Introduced into Parliament today, the Financial Sector Reform (Hayne Royal Commission Response) Bill 2020 addresses 20 recommendations and one additional commitment from the Hayne Royal Commission into Misconduct in the Banking, Superannuation and Financial Services Industry.
In a statement, Treasurer Josh Frydenberg outlined that some of the protections for financial services customers under the bill include:
- strengthening the unsolicited selling (anti-hawking) provisions, including for superannuation and insurance products, to prevent pressure selling to customers;
- introducing a deferred sales model for add-on insurance products, to promote informed purchasing decisions and prevent inappropriate sales of add-on insurance;
- making the handling and settlement of insurance claims a ‘financial service’, which will require insurers to behave honestly, efficiently and fairly and comply with other licensing obligations, to improve claims handling practices;
- prohibiting the trustee of a superannuation fund from having a duty to act in the interests of another person, other than those arising from their duties as trustee of a superannuation fund; and
- allowing provisions in financial services industry codes to be enforceable, with breaches attracting civil penalties, ensuring better adherence by industry and certainty for customers.

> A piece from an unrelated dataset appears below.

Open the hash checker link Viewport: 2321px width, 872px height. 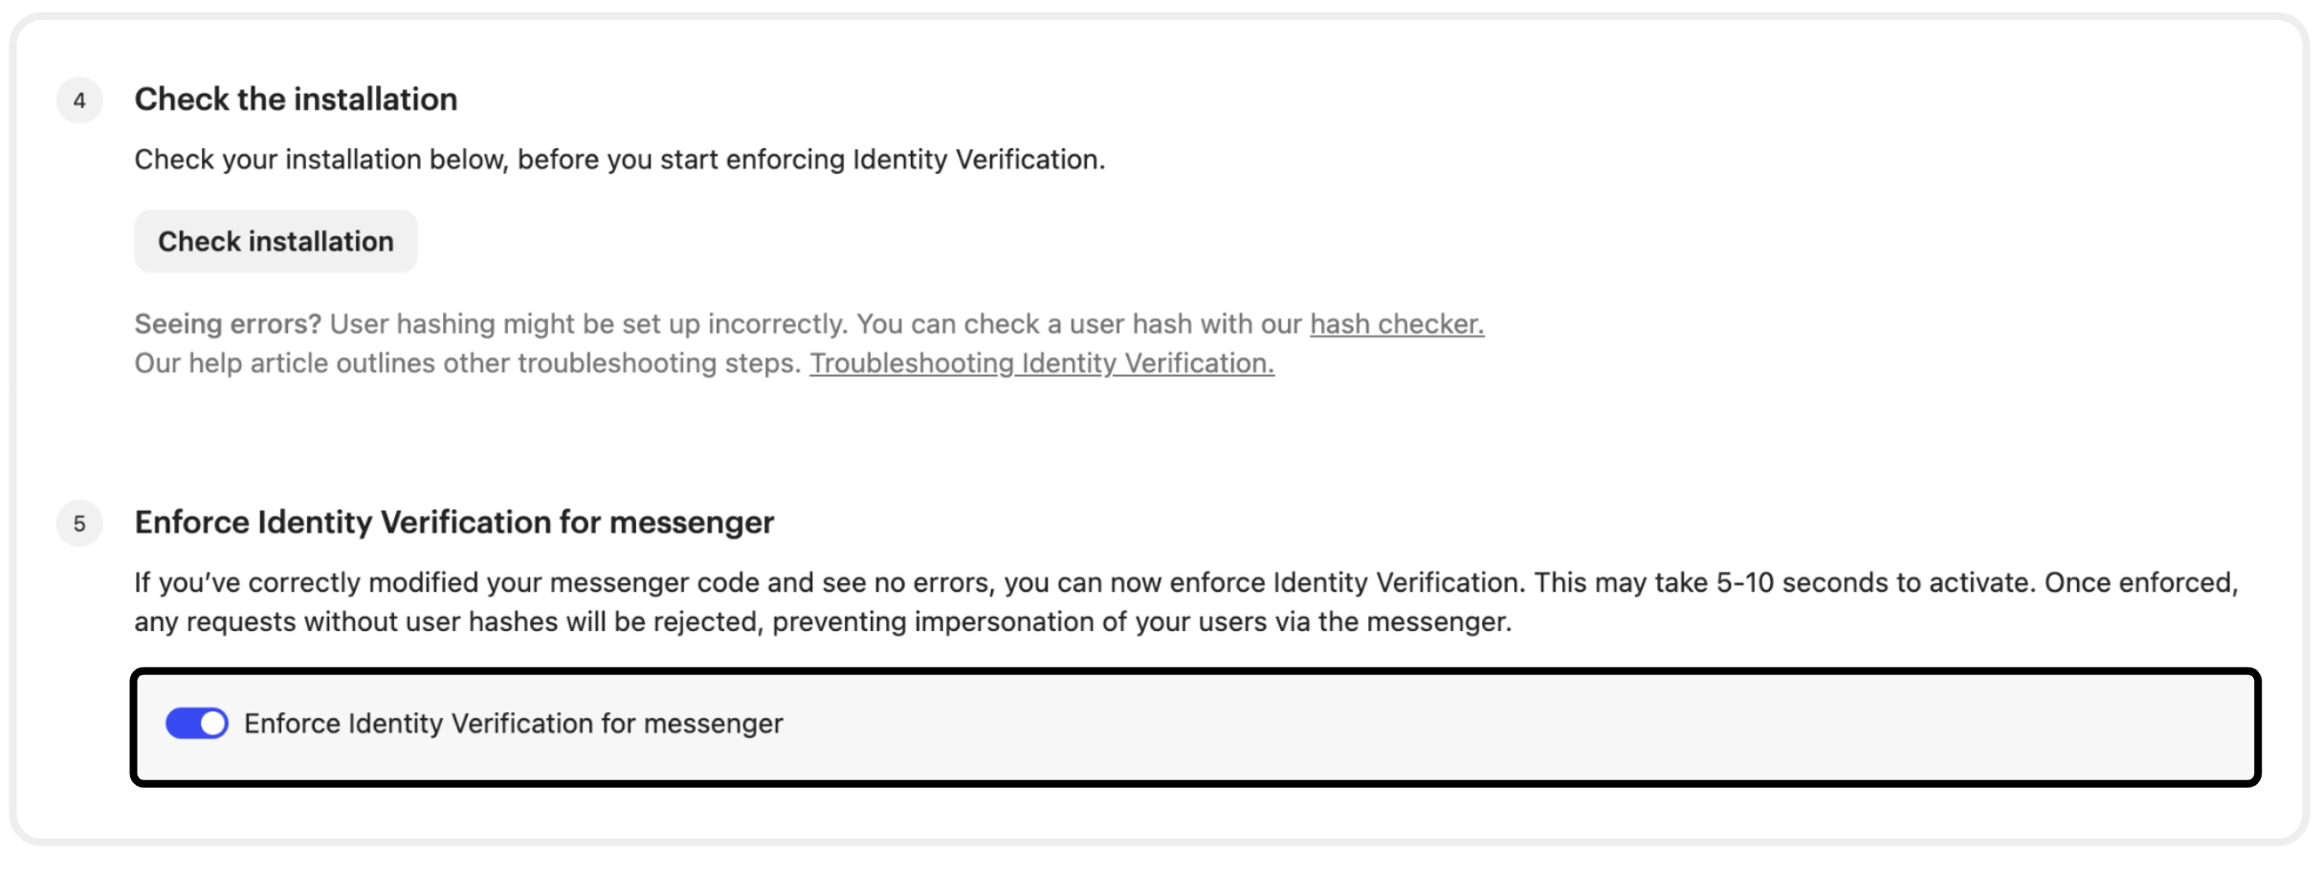click(x=1396, y=325)
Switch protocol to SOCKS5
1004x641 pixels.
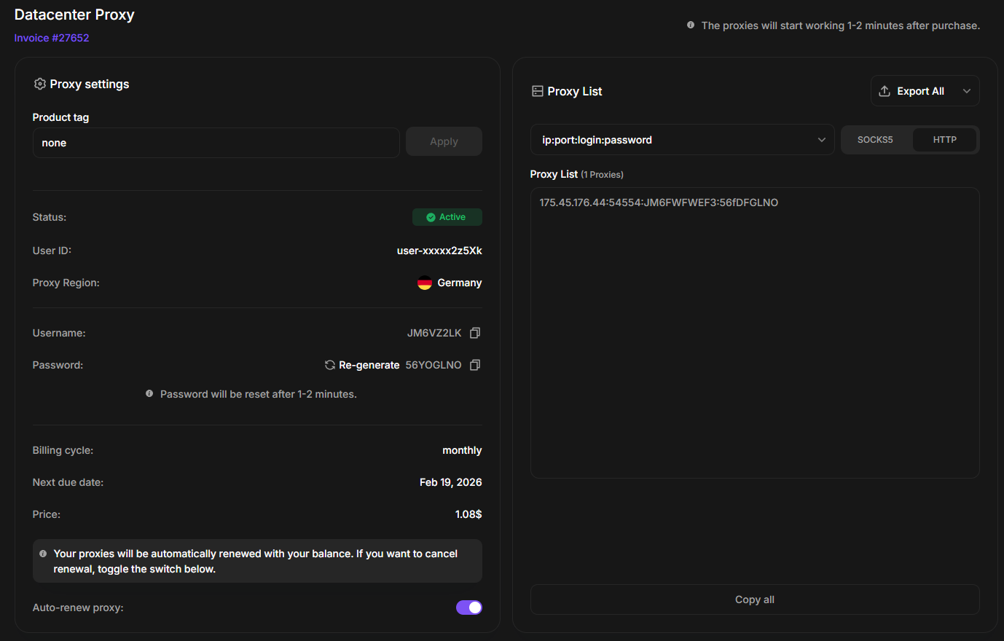pyautogui.click(x=875, y=140)
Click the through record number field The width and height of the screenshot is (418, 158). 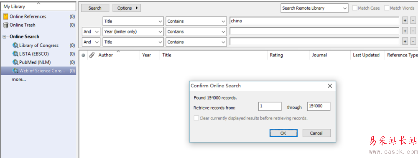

Mr Frydenberg said the legislation is another major step forward in completing the implementation of the Hayne royal commission.
“These changes will be complemented by providing further clarity regarding the role of the regulators and enhancing the requirements of financial institutions reporting breaches of the law which will ensure significant misconduct is reported and investigated sooner,” he said.
“With the introduction of these recommendations, the government is now focused on completing implementation of the remaining recommendations of the Hayne royal commission consistent with the updated implementation roadmap issued following the onset of COVID-19.”
Australian Banking Association chief executive Anna Bligh said implementing the changes remains a priority for the banks, and significant steps have already been taken to respond to the recommendations.
“Australian banks have already been acting on the findings of commissioner Hayne and remain fully engaged for this next phase,” Ms Bligh said.
“Banks have partnered with the government during the pandemic to support customers and the economy and look forward to continuing that engagement as the royal commission legislation is considered.”